ここにarrayデータが保存されています。

デフォルトは.npyという形式で保存されます。

このファイルはバイナリファイルといって2進法で書かれているのでテキストではよめません。
無理に開くとこんな感じになります。

matrix.npyをテキストで開く

データを読み出す時には同様にnumpyを使います。
numpy.load
を使用して読み出せます。


read_mat = np.load('matrix.npy')
print(read_mat)
# [[1 2 3]
#  [4 5 6]
#  [7 8 9]]

無事保存されていた行列の情報がとりだせました。

テキスト形式でnumpyのarrayファイルを保存する

テキスト形式の保存は
np.savetxt(‘ファイル名’, arrayデータ, delimiter=’区切り記号’, fmt=’表示形式’)
緑字はオプション

表示形式fmtは
%.5e : 指数表記 小数点以下5桁
%.3f : 小数表記 小数点以下3桁
%i :整数表記     など

テキストで保存したい時は
np.savetxtを用います。

‘matrix.txt’というファイルに保存されます。
このファイルは普通のテキストファイルのように開けます。

np.savetxt('matrix.txt', mat)
matrix.txt

1.000000000000000000e+00 2.000000000000000000e+00 3.000000000000000000e+00
4.000000000000000000e+00 5.000000000000000000e+00 6.000000000000000000e+00
7.000000000000000000e+00 8.000000000000000000e+00 9.000000000000000000e+00

デフォルトは指数表記で小数点以下18桁です。 0が多いですね。
この表記方法は調整できます。

フォーマットの調整

fmtのオプションで設定します。

小数点以下の桁数を3桁にします

np.savetxt('matrix.txt',mat, fmt='%.3e')
matrix.txt

1.000e+00 2.000e+00 3.000e+00
4.000e+00 5.000e+00 6.000e+00
7.000e+00 8.000e+00 9.000e+00

指数表記ではなく、ただの小数点表記にします。ここでは小数点以下2桁に指定します。

np.savetxt('matrix.txt',mat, fmt='%.2f')  
matrix.txt

1.00 2.00 3.00
4.00 5.00 6.00
7.00 8.00 9.00

整数表記にします。

np.savetxt('matrix.txt',mat, fmt='%i') 
matrix.txt

1 2 3
4 5 6
7 8 9

区切り記号の調整

基本はスペース区切りになります。

delimiter
のパラメータをセットしてやるとカンマ区切りなどにもできます。

np.savetxt('matrix.csv',mat, delimiter=',', fmt='%i')
matrix.csv

1,2,3
4,5,6
7,8,9

こうしておくとエクセルでも開けますね。

タブ区切りで保存する

np.savetxt('matrix.tsv',mat, delimiter='\t', fmt='%i') 
matrix.tsv


これらのファイルを読み込む時はload.txtを使用します。

read_mat = np.loadtxt('matrix.txt')
print(read_mat)
# [[1. 2. 3.]
#  [4. 5. 6.]
#  [7. 8. 9.]]

loadtxtはデフォルトではスペース区切りのテキストを読み込むので、
カンマ区切りだとエラーになります。

read_mat = np.loadtxt('matrix.csv')

ValueError: could not convert string to float: ‘1,2,3’

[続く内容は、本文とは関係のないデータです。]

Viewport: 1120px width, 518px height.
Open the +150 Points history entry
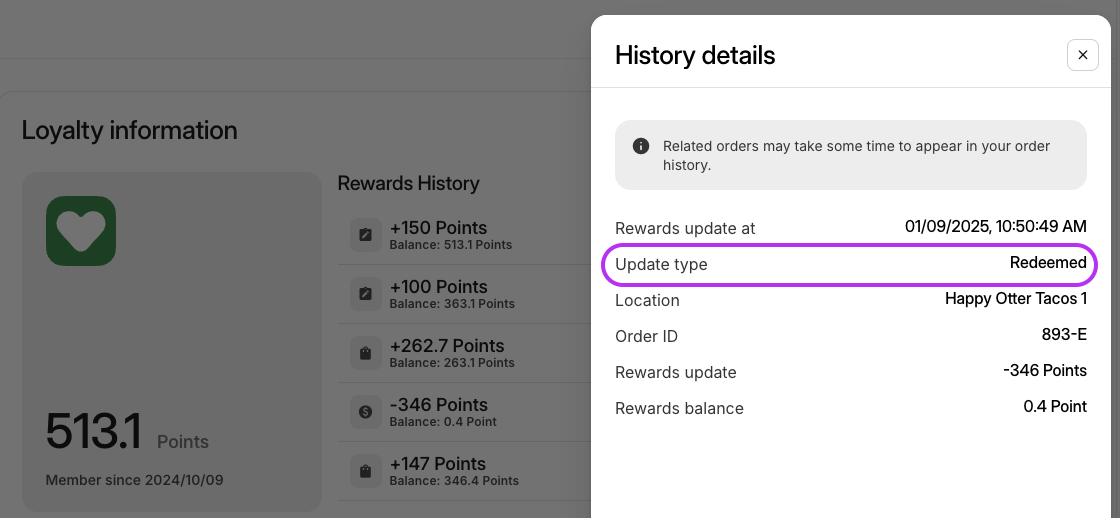pos(464,235)
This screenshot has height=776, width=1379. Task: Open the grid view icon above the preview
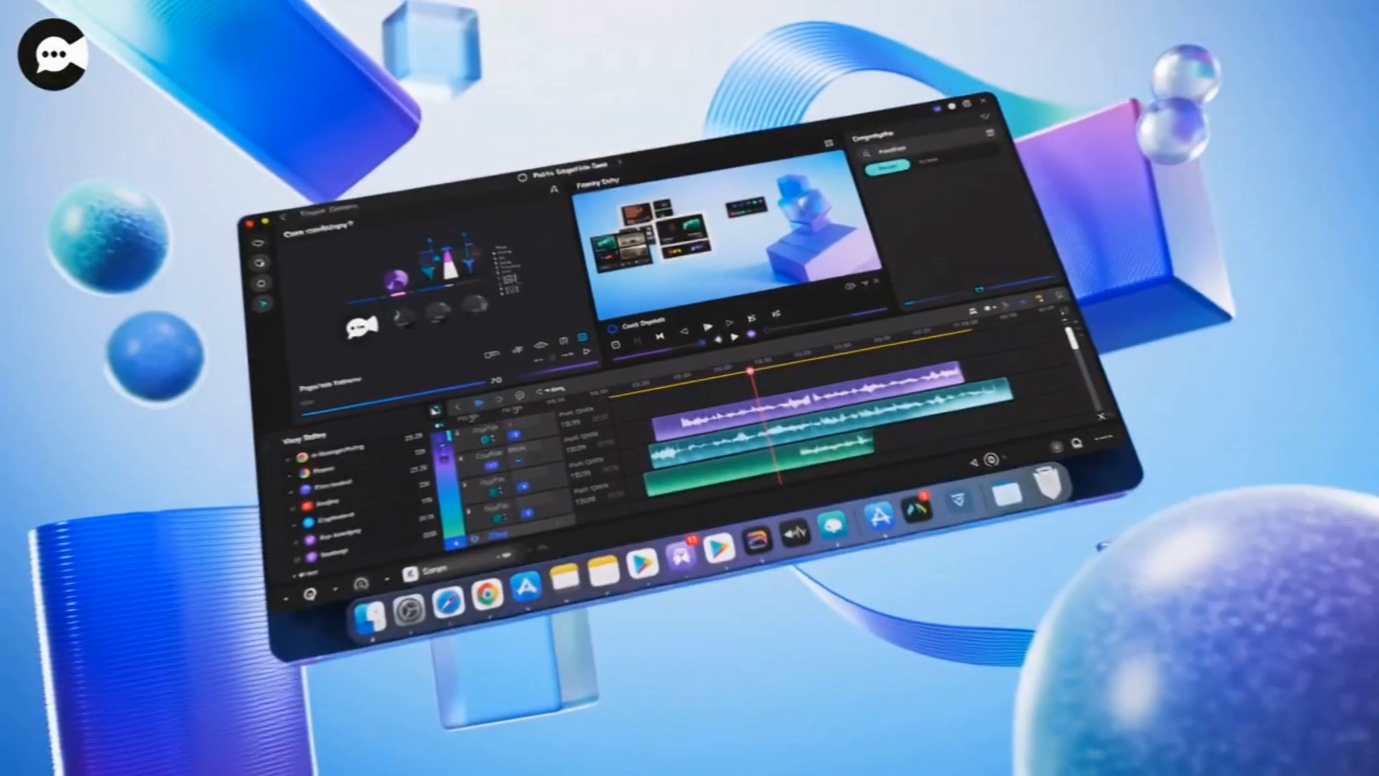coord(829,144)
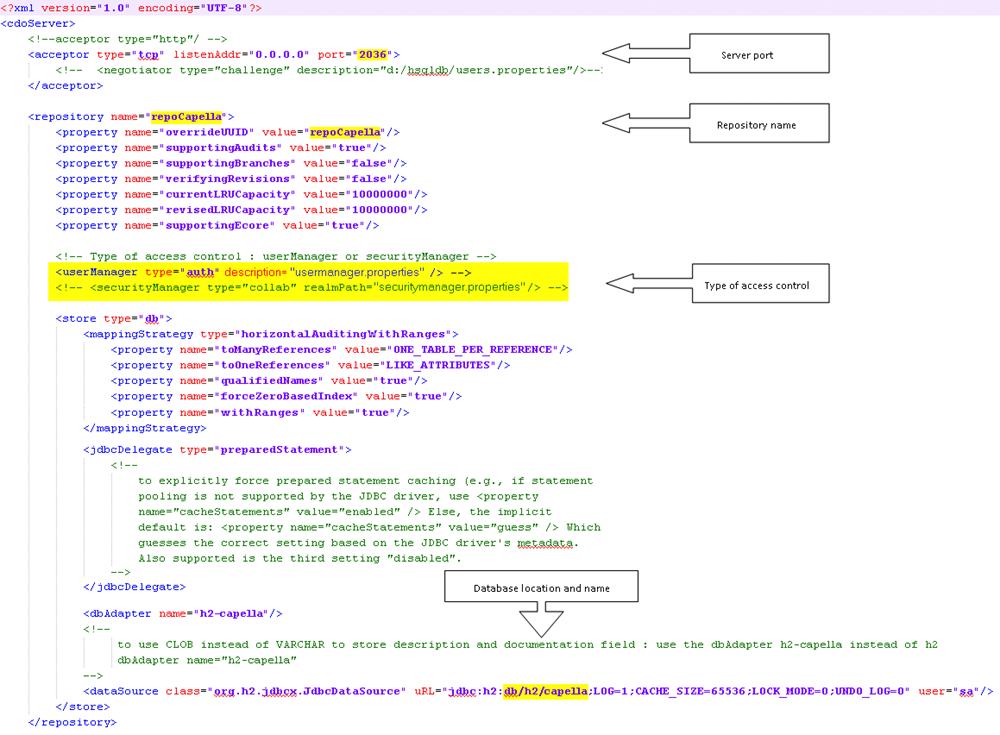Click the highlighted acceptor tcp tag
Image resolution: width=1000 pixels, height=735 pixels.
(148, 54)
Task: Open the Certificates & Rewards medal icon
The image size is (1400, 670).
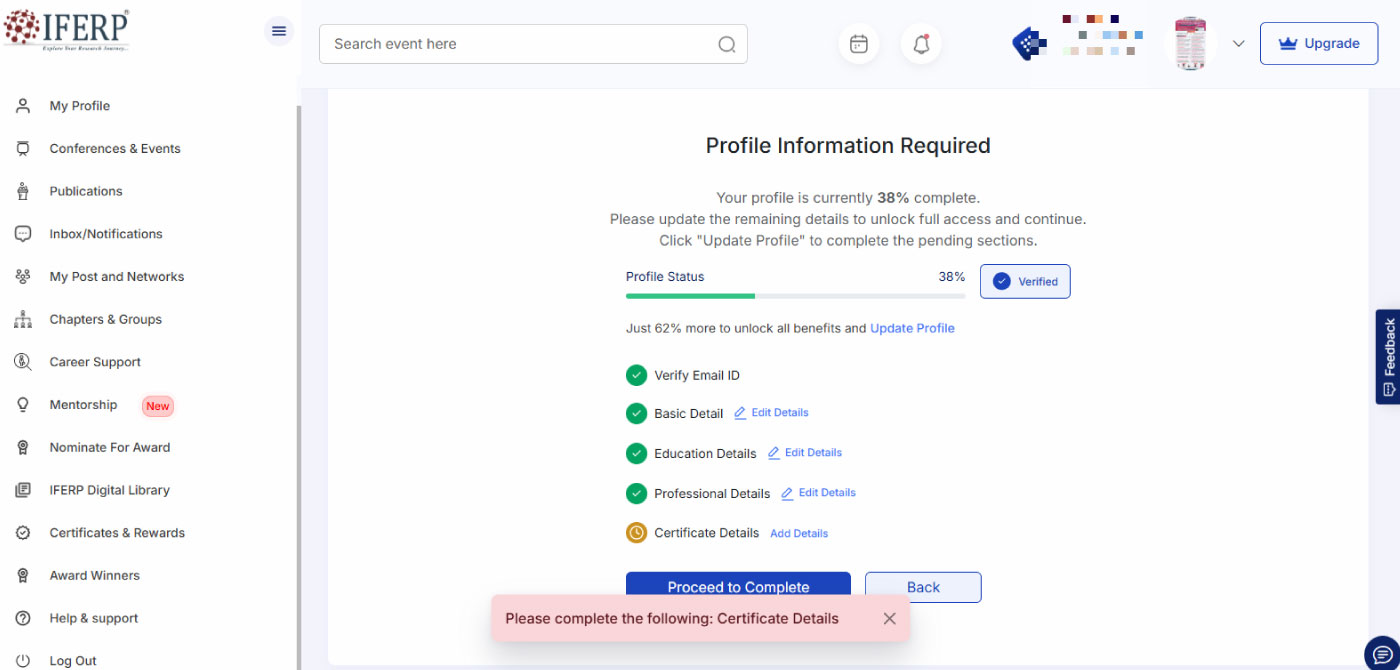Action: pyautogui.click(x=22, y=532)
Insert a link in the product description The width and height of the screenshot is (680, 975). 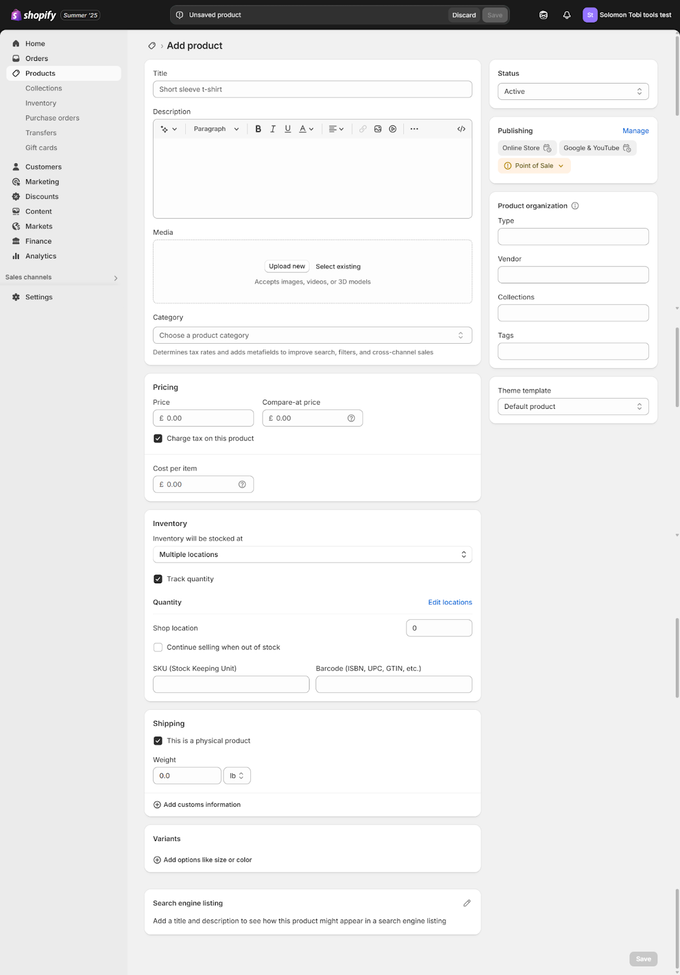tap(362, 128)
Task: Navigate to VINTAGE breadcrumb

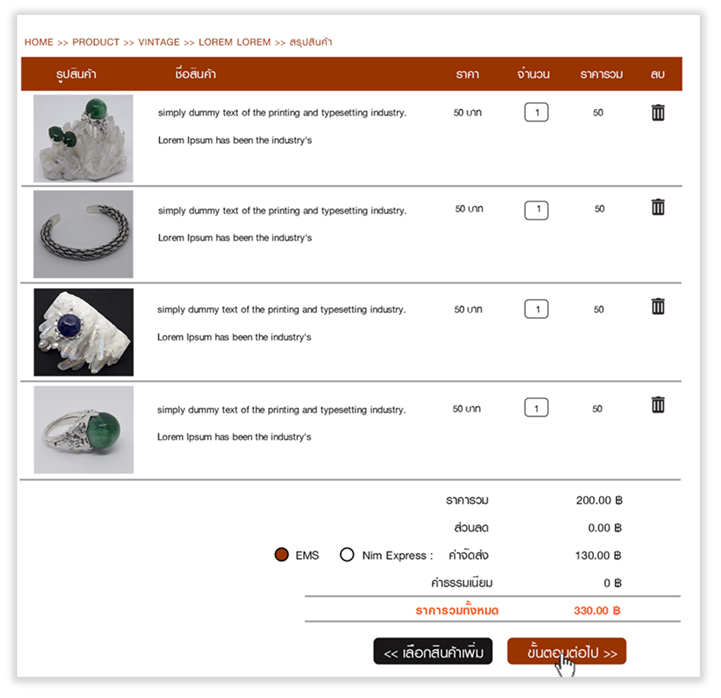Action: (159, 43)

read_mat = np.loadtxt('matrix.csv', delimiter=',')
print(read_mat)
# [[1. 2. 3.]
#  [4. 5. 6.]
#  [7. 8. 9.]]

具体的な使い方 点群を可視化する

私はよく点群を表記するときに使っています。
点群とは座標のx, y, zの点の集まりです。
point cloudと呼ばれることもあります。

例えば

「半径10の球の点群」

を書くとします。

半径rの球の座標は

\(x = r \sin \theta \cos \phi\)
\(y = r \sin \theta \sin \phi\)
\(z = r \cos \theta\)

で表されます。

半径10の球の点のリストを作成し、
numpyのsavetxt機能を使用して保存します。

point_list = []
r = 10   #半径を10に設定

for i in range(360): 
    i = i * np.pi / 180   #ラジアン表記にする
    for j in range(360): 
        j = j * np.pi / 180  #ラジアン表記にする
        point = np.array([r * np.sin(i) * np.cos(j), r * np.sin(i) * np.sin(j), r * np.cos(i)])
        #座標点を追加していく
        point_list.append(point) 

point_list = np.array([point_list])
# numpyのarray形式に変換
np.savetxt('sphere.asc', point_list) 
# スペース区切りで保存

ここではソフトウェアMeshLabで開ける形式の
「.asc」
ファイルで保存します。

Meshlabは使用しやすい無料の立体画像ビューアです。

=> Meshlabについてのリンク

 

保存されたsphere.ascを開きます。

sphere.asc




-1.393811151659258007e-01 -1.050312038411272964e-01 9.998476951563912252e+00
-1.375268394889459234e-01 -1.074477429516097621e-01 9.998476951563912252e+00
-1.356306718044052173e-01 -1.098315524387196429e-01 9.998476951563912252e+00
-1.336931897033491745e-01 -1.121819061709943971e-01 9.998476951563912252e+00
-1.317149833615944288e-01 -1.144980882079190410e-01 9.998476951563912252e+00
-1.296966553599560867e-01 -1.167793930180075768e-01 9.998476951563912252e+00
-1.276388205006953880e-01 -1.190251256937154556e-01 9.998476951563912252e+00
-1.255421056202451202e-01 -1.212346021631148102e-01 9.998476951563912252e+00
-1.234071493982692863e-01 -1.234071493982692586e-01 9.998476951563912252e+00
-1.212346021631148518e-01 -1.255421056202450647e-01 9.998476951563912252e+00
-1.190251256937155527e-01 -1.276388205006953047e-01 9.998476951563912252e+00
-1.167793930180076184e-01 -1.296966553599560312e-01 9.998476951563912252e+00
-1.144980882079190826e-01 -1.317149833615943733e-01 9.998476951563912252e+00
-1.121819061709944526e-01 -1.336931897033491468e-01 9.998476951563912252e+00
-1.098315524387195596e-01 -1.356306718044052728e-01 9.998476951563912252e+00


座標点が延々と保存されています。

この.ascファイルは無料ソフトMeshLabで開くことができます。

ファイルから「import mesh」を選択します。

.ascファイルを選択します。

点群が細かく描かれていることがわかります。

私自身は手術前に骨を切る線(面)を計算したり、骨格の形態計測をした結果を確認するのに使用しています。

この.ascファイルは
360×360行あるので
9.9MBもあります。

ちなみに点群を保存するのであれば(可視化しないのであれば)

np.save(‘sphere.npy’, sphere)
でnpyファイルにバイナリ形式で保存するとデータは1/3くらいに抑えられます。